Information supplied.

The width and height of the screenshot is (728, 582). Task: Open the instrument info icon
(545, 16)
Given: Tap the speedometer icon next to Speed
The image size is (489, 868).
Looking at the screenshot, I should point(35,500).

What to work on.
Using the listing above, write every line out again exactly.

Solution for this task.
The width and height of the screenshot is (728, 582). Task: Open the instrument info icon
(545, 16)
Given: Tap the speedometer icon next to Speed
The image size is (489, 868).
Looking at the screenshot, I should point(35,500).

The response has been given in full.